With my back and leg pain reduced, I focused on the fundamentals that I’d passed by long ago in search of tricks that I could never do. I watched surf videos. I slowed things down, got in the pocket, moved my body differently. The result? At the point break where I learned to surf, I got some of the best waves of my life. 

A month later I strapped the board to the car for our trip back to California. But, after a few sessions, it started to feel like the green machine was holding me back. I picked up a used, much faster egg, fully foiled and about a foot smaller. My back and legs were up and down, but I found a great physical therapist and my surfing continued to progress, albeit painfully some days. Coincidentally, I started compressing less because extending provided rapid relief for my legs and my spine, not because I was embracing a new, more nonchalant slice of emerging style. 

Months later, an EMG test – a fun procedure where they shoot electricity into the nerves in your legs – revealed a bulging disc and a pinched nerve in my lumbar spine that the MRI had missed. A few months later, the combination of PT every morning and a cortisone shot into my L4-L5 vertebrae have made it possible for me to start riding my smaller boards again. The beauty of riding my fish again is that I take all my new habits with me. Plus, I still love gliding on the egg.
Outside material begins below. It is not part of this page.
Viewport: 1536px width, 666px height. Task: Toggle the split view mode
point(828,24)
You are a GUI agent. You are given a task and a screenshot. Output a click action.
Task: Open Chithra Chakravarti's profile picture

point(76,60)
Why do most surfers traditionally gravitate towards smaller, sleeker craft? The answer is more mental than physical. Shaper Matt Parker of Album Surfboards says that people are too quick to buy into “whatever the market is saying.” His advice is to “just think about what’s the best board for where I surf, how am I going to have the most fun, what’s going to get me the most excited to want to surf a lot.”
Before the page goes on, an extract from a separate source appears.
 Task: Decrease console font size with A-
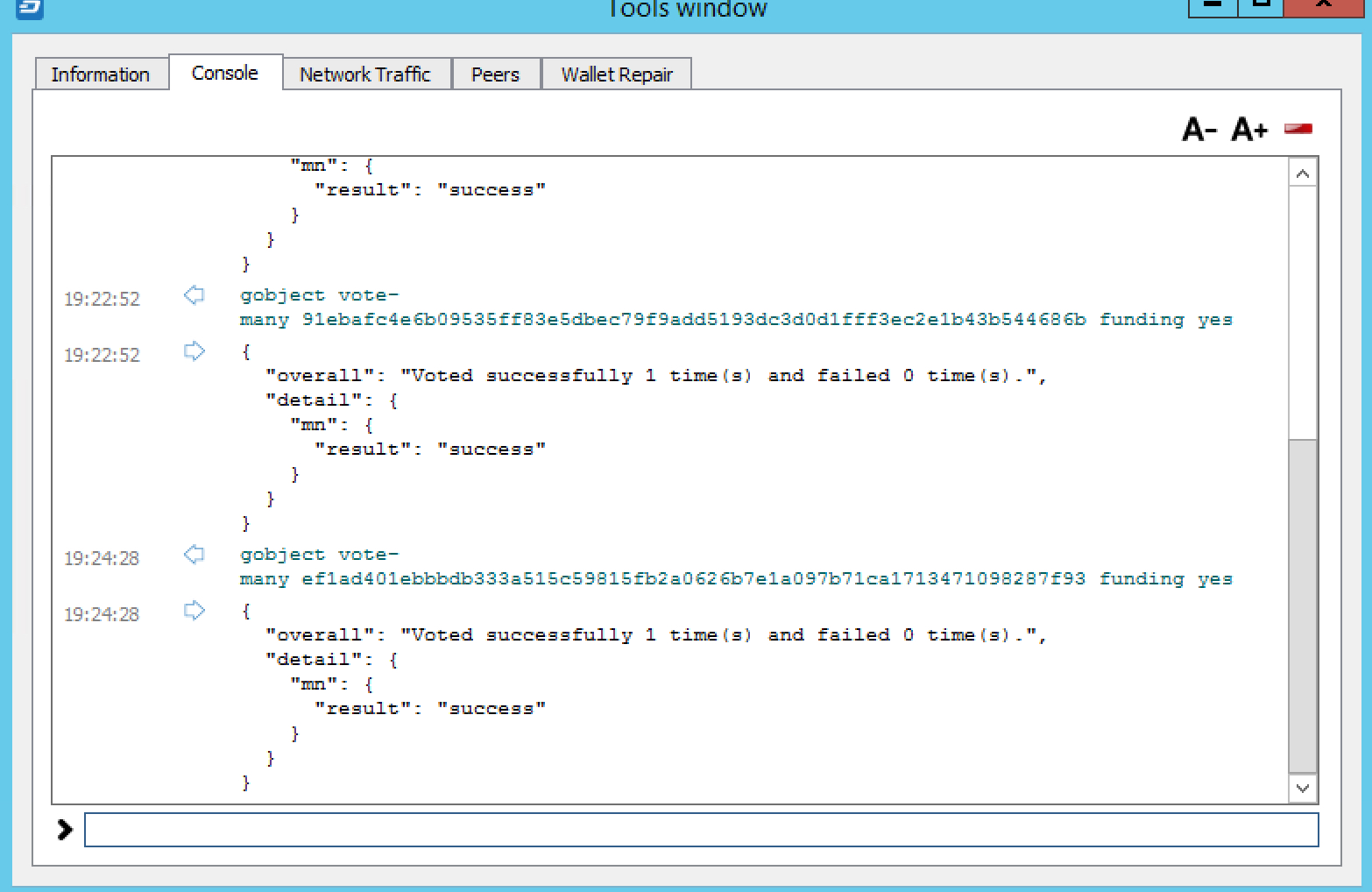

We want everyone to see us carrying Slater’s new twin, or any tiny, new board that shows the world that we know what we’re doing. Our boards often become a part of our identity. But when I hefted the green machine through the frothing crowd during a hurricane swell, no one knew I was injured, or that my legs and back were on fire just from strapping the board to the roof of my Honda. No one knew that surfing and walking were the only exercise I could tolerate. I had to learn not to care what the board looked like and disregard the disdainful looks other surfers when I pulled it off the roof. Quickly, not giving a shit became freeing.

I love surfing again, and it’s all thanks to a bulging disc and a green funboard. I’m hoping to continue to do PT and return to consistently riding my old shortboards. If I can’t? I’ll be happy just catching waves.